It’s not often that I make a recipe more than once before posting it, but this recipe has gotten made in our house three times in the last three days. And there are only four pieces left as I type. I keep finding excuses to make it, and we all find excuses to eat it.
I even made a variation on this recipe and added some Italian herbs to the paleo flatbread recipe to make an herbed flatbread. This recipe is perfect spread with butter, honey, jelly, or all of the above.
The first time I made this paleo flatbread, I actually made it into rounds and told my family it was “sandwich thins.” Perfect back-to-school staple to have in the fridge for busy mornings when all you want to pack for lunch is a sandwich!
I also a have a sneaking suspicion that this recipe would make perfect pizza, or it would be good with a drizzle of fine olive oil. So many possibilities!
- lukewarm water – 6 tablespoons
- honey – 1 teaspoon
- extra-virgin olive oil – 2 tablespoons
- active dry yeast – 2 teaspoons
- egg – 1*
- tapioca flour or a mix of arrowroot flour and tapioca flour – 1 cup
- blanched almond flour – 1-3/4 cup
- coconut flour – 2 tablespoons
- salt – 1/2 teaspoon
- Preheat oven to 375 degrees Fahrenheit and grease a large baking sheet with coconut oil.

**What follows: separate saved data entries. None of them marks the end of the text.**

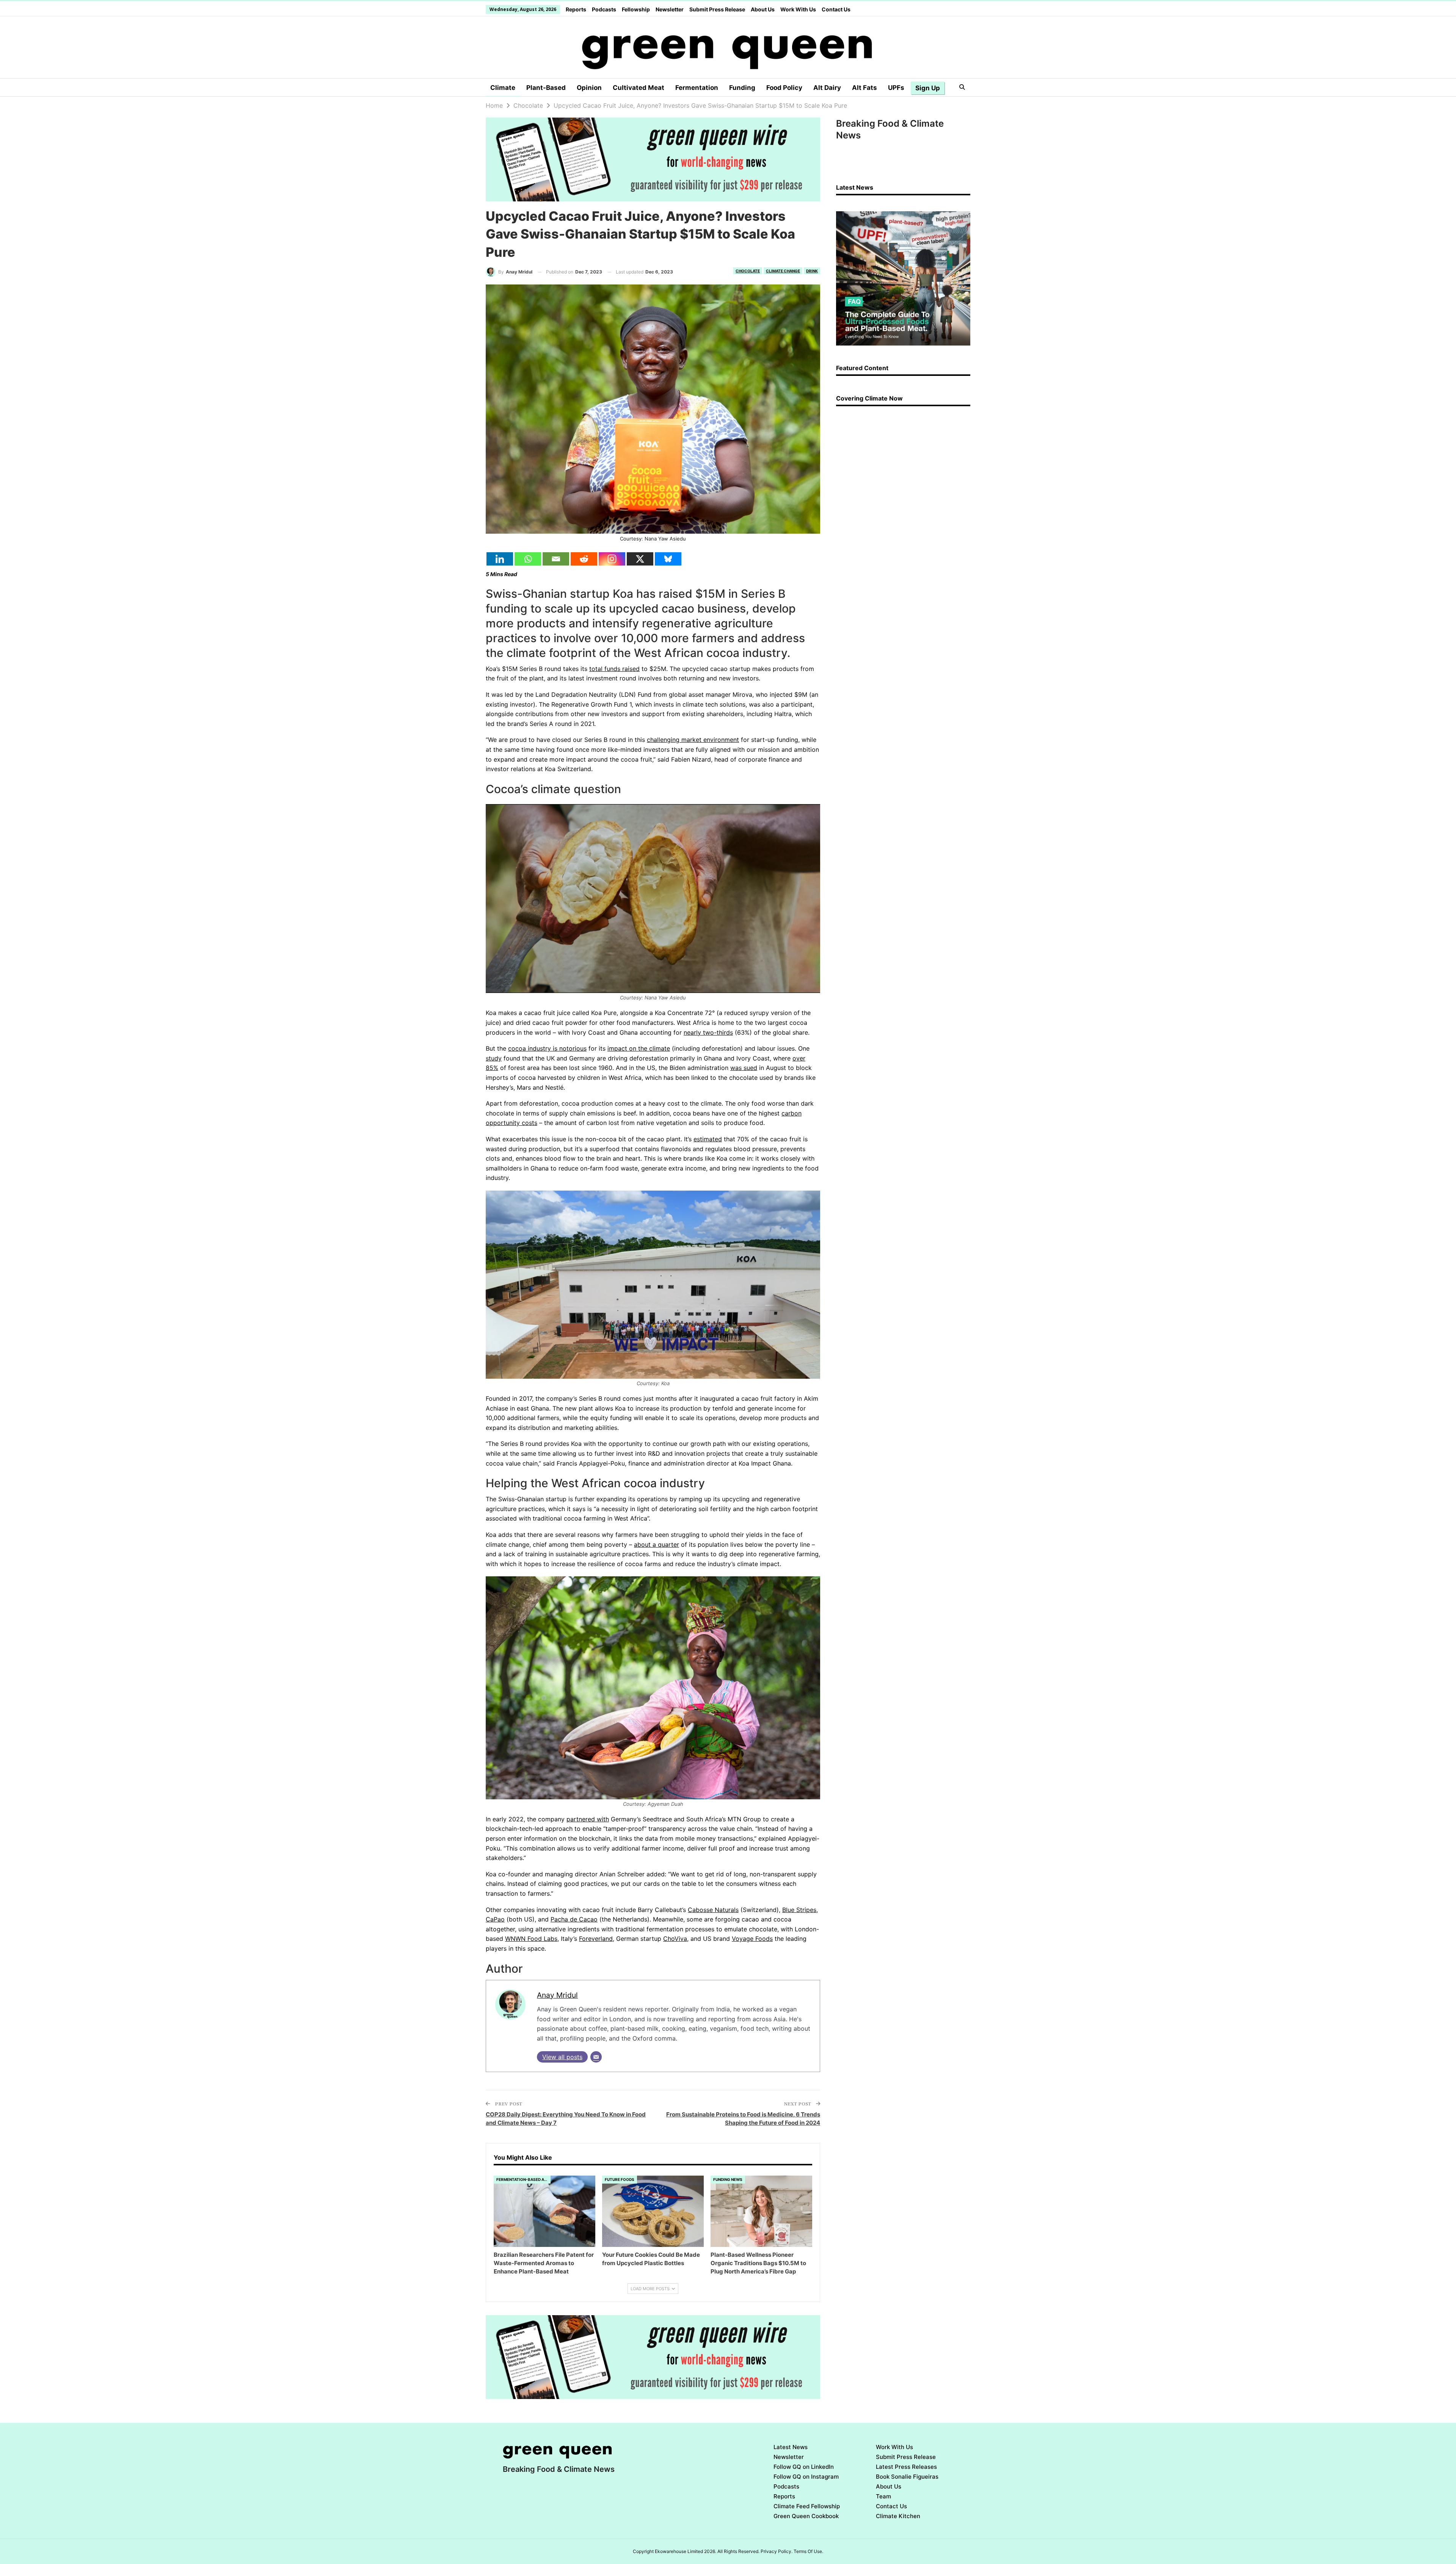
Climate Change (783, 271)
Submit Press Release (717, 9)
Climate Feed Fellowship (807, 2506)
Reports (576, 9)
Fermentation (696, 87)
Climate (502, 87)
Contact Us (836, 9)
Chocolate (748, 271)
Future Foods (619, 2179)
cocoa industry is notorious (547, 1048)
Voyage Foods (752, 1938)
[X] (640, 559)
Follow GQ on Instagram (806, 2476)
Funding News (727, 2179)
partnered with (587, 1819)
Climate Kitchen (898, 2516)
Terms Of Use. (808, 2551)
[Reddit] (584, 559)
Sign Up (927, 88)
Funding (742, 87)
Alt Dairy (827, 87)
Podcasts (604, 9)
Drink (812, 271)
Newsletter (670, 9)
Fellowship (636, 9)
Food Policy (784, 87)
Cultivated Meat (638, 87)
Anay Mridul (557, 1995)
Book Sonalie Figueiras (907, 2476)
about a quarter (656, 1544)
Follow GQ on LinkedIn (804, 2466)
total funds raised (614, 668)
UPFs (896, 87)
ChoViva (675, 1938)
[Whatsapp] (528, 559)
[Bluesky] (668, 559)
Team (883, 2496)
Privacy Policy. (776, 2551)
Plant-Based (546, 87)
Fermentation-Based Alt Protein (523, 2179)
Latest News (791, 2447)
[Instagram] (612, 559)
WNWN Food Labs (531, 1938)
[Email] (556, 559)
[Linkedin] (499, 559)
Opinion (589, 87)
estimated (707, 1139)
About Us (763, 9)
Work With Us (798, 9)
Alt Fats (864, 87)
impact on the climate (638, 1048)
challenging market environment (693, 739)
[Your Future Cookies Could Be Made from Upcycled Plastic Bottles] (653, 2211)
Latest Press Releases (906, 2466)
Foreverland (596, 1938)
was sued (743, 1067)
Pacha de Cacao (574, 1919)
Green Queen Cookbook (806, 2516)
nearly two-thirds (708, 1032)
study (494, 1058)
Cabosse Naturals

- Place the lukewarm water in a large bowl and mix in the honey and oil. Sprinkle on the yeast and let sit a minute.
- Whisk in the egg.
- Stir in the flours and salt. Dough should come together.
- Pat or roll dough out on the prepared baking dish, dusting with coconut flour as needed.
- Bake for 15-20 minutes, or until golden.
- *This recipe can be made egg-free quite easily. Just omit the egg and increase the almond flour to 2 cups and the coconut flour to 1/4 cup. Instead of an egg, use a “gelatin egg”, which you can find instructions for here.